In January this year a dastardly attack was perpetrated on one of their little girls, 8 year old Asifa, who was abducted, raped and killed.

Although it is said that the crime was meant to deter the nomads from travelling down from the heights every winter, life gives them no choice. As winter sets in they arrive at the foothills for sheer survival, and just as regularly when the winter snows begin to melt in April, begin their long journey with their livestock back to the alpine pastures for grazing during the summer. They return in September as the weather worsens.

In 2011 the Jammu and Kashmir government approved 100 ‘mobile schools’ to be set up for the nomad children in an attempt to ensure they can keep up with their studies wherever they go. However, little has come of this and now along with poverty and a lifestyle that directly impacts on their health and education, the Bakarwals and Gujjars fear for their safety as well.

The photographs below give a glimpse into their lives:


Gujjar and Bakarwal children do not go to school, due to their constant travelling, and many remain illiterate


Ahmed Nazir poses for a picture at Tarsar Lake. He rears flocks of sheep and goats between the lower and higher places of Pahalgam


A Gujjar woman poses for a picture with her son at a lake in south Kashmir’s Anantnag district


Gujjars and Bakarwals travel from one place to another in search of a new base in Jammu and Kashmir


Mohammad Afzal travels from Dailgam Village to Rangwaad meadows via Margan top. He rears sheep and carries the necessary materials with him.

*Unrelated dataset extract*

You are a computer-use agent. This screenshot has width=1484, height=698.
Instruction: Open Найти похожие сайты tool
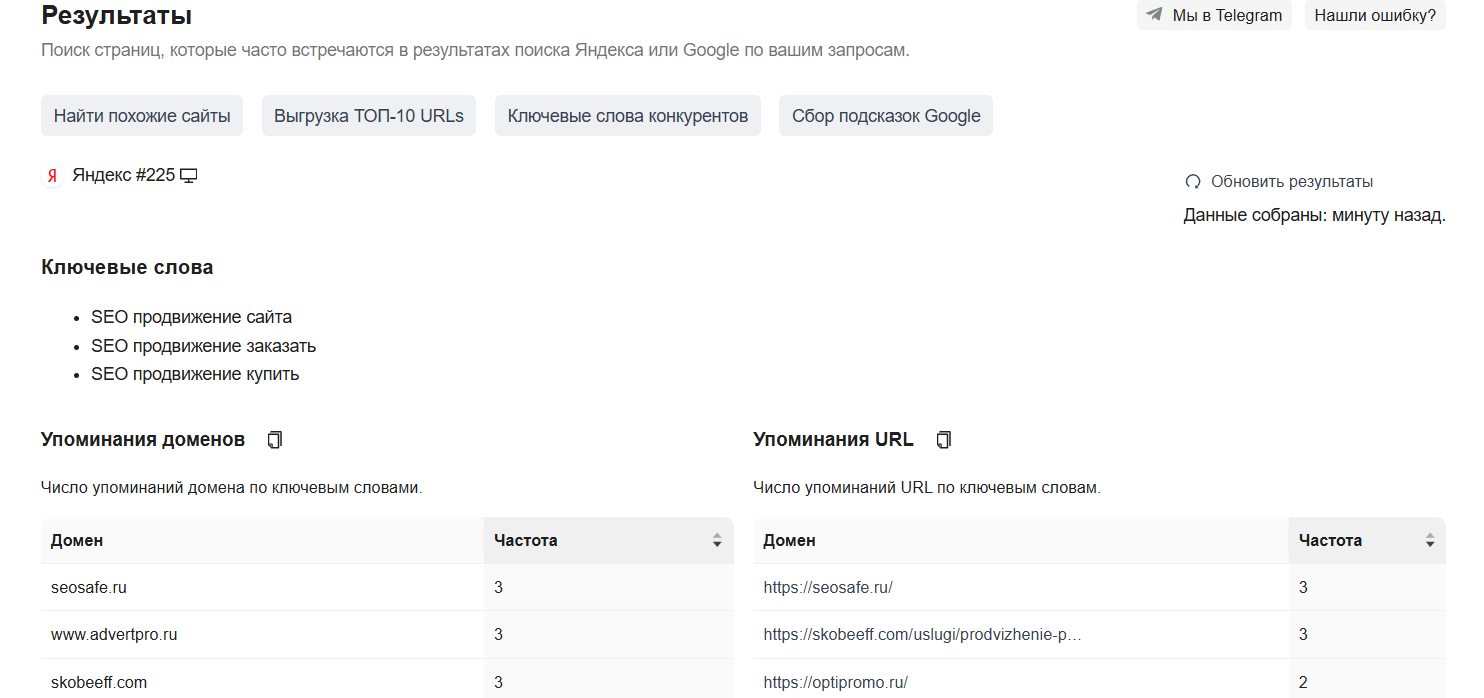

Sheep's thick wool is trimmed in the summer. One sheep’s wool will sell for about Rs 60


Two nomadic sisters sojourned in Rakh (in Daksum, Anantnag) frothing milk using a fancy frother. This frother is commonly called ‘doun tull’ in Kashmiri, and consists of an earthen pot (matki) at the bottom and a long wooden stirrer (tull) immersed in it. The girls in the picture are continuously stirring the milk kept inside the matki with the help of a thin rope wound around the tull. Because doun tulls make use of the centrifugation process, two distinct phases of milk are formed in the pot: whipped cream at the top, easily separated, and below the savoury drink called gurus or chach. Douns were a common household article in the 80s and early 90s, but have lost their charm to modernisation, and are now restricted to a few Bakarwal families


Gujjars and Bakarawals built temporary houses on mountains. They use rocks and wood logs to built a small temporary house (gujjar kotha)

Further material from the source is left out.